Dia menambahkan bahwa isu pendidikan nasional yang penting pada prinsipnya, pendidikan harus melibatkan seluruh stakeholder di luar pendidikan. Pendekatan kinerja, merupakan program tata layanan, yang tidak khusus pelayanan. Misalnya training dan workshop tidak hanya pada kedinasan tapi juga pada stakeholder forum, bertujuan bagaimana mengembangkan tata kelola yang baik.
"Dengan inovasi untuk meningkatkan kemampuan pemberian layanan untuk pengelolaan penlayanan berbasis inivasi dan praktik yang baik. Secara insentif guna meningkatkan kepedulian masyarakat terhadap kualitas pelayanan pemerintah daerah," terangnya.

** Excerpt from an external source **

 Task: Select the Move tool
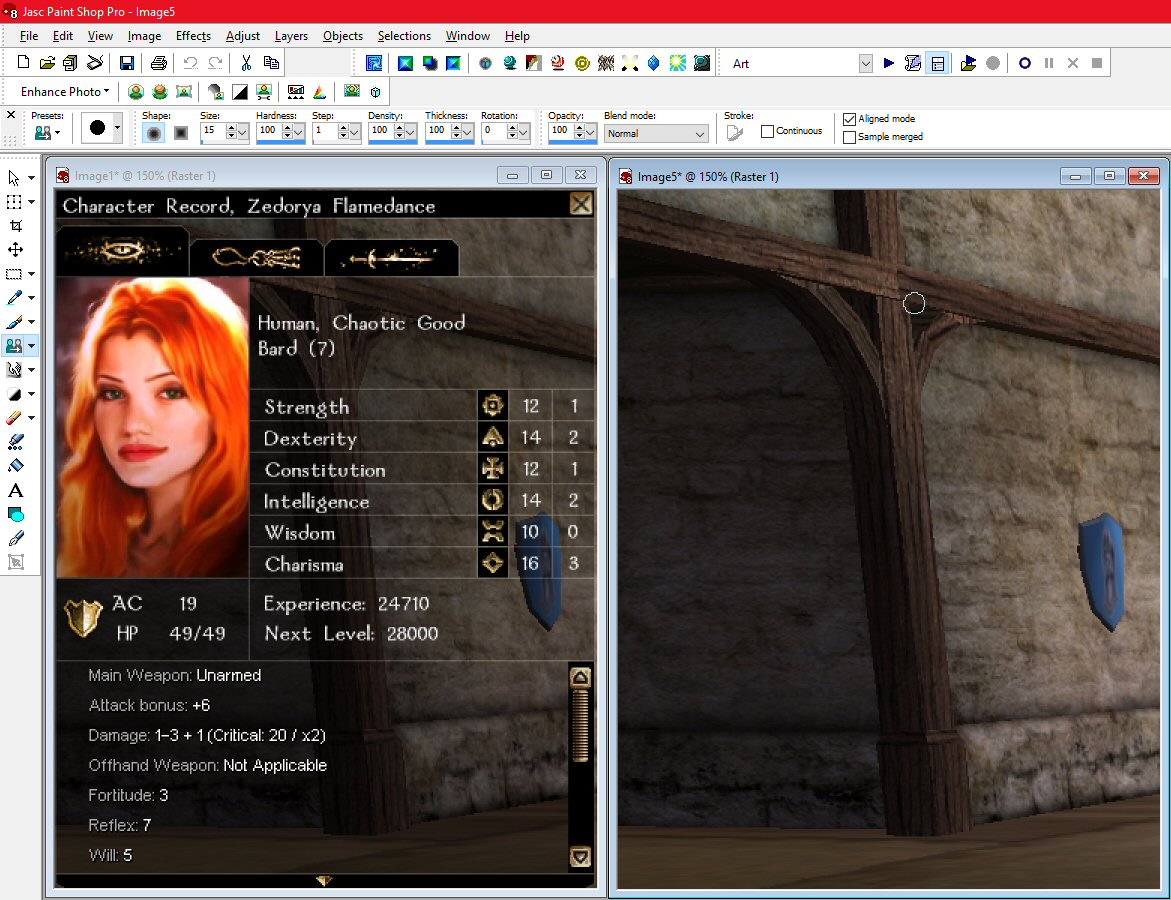click(15, 250)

Dengan strategi program, meliputi pelatihan dan workshop, pendampingan, mainsteming isu pendidikan melalui media, pengembangan multi stakeholder forum, advocasy kebijakan dan replikasi, pelembagaan dan diseminasi.

Menurutnya, dalam pengelolaannya dipercaya untuk melaksanakan Managemen Berbasis Sekolah (MBS). Mencakup okumen perencanaan dan pelaporan sekolah yang dapat di akses masyarakat, keterlibatan masyarakat dalam perencanaan, implementasi MBS dan monitoring sekolah dan kepemimpinan sekolah partisipatif atau melibatkan semua stakeholder sekolah.

Sedangkan kaitannya dengan Distribusi Guru secara Proporsional (DGP) lanjut Luthfi salah satunya dengan distribusi guru bertujuan untuk mengisi kekosongan pembelajaran, dimana siswa terganggu aktivitas belajar karena tidak ada guru yang erat kaitannya dengan efektivitas pembelajaran.
"Di mana dampak kekurangan guru karena kurangnya kualitas pelayanan pendidikan yang berpengaruh kepada kompetensi anak didik. Sedangkan kelebihan guru, maka guru akan kesulitan memenuhi kewajiban 24 jam mengajar, pemborosan APBD bagi guru PNS dan pemborosan dana BOS bagi guru honorer," ujarnya.

Program lainnya dari program biaya operasional satuan pendidikan (BOSP)berdasarkan hasil analisa kesenjangan antara kebutuhan aktual BOSP dan BOS, juga hasil analisi pendapatan dan belanja pada alokasi dana pendidikan di daerah serta alternative sumber pembiayaannya dan kebijakan alternative pemenuhan pembiayaan hasil hitungan BOSP

Ia berharap peran media, sebagai mainstreaming Isu Governance bidang pendidikan, juga sebagai advocasi kebijakan pendidikan berorientasi publik dan institusionalisasi dan documentasi praktek baik implementasi program tatalayanan pendidikan.

Sementara itu, Ketua Jurnalis Perempuan Khatulistiwa (JPK), Kusmalina mengatakan diskusi diadakan guna memberikan pemahaman kepada para jurnalis mengenai pentingnya tata kelola pemerintahan yang baik di bidang pendidikan dasar. Selain itu juga mengatahui sejauhmana perkembangan pendidikan yang ada di Kalbar, dan yang sudah di dorong kinerja USAID didalamnya.

" Kami berperan mempublikasikan informasi, dan kami berharap dengan adanya informasi, semua elemen masyarakat bisa berperan agar terbentuknya pendidikan yang baik khususnya di Kalbar,"pungkasnya.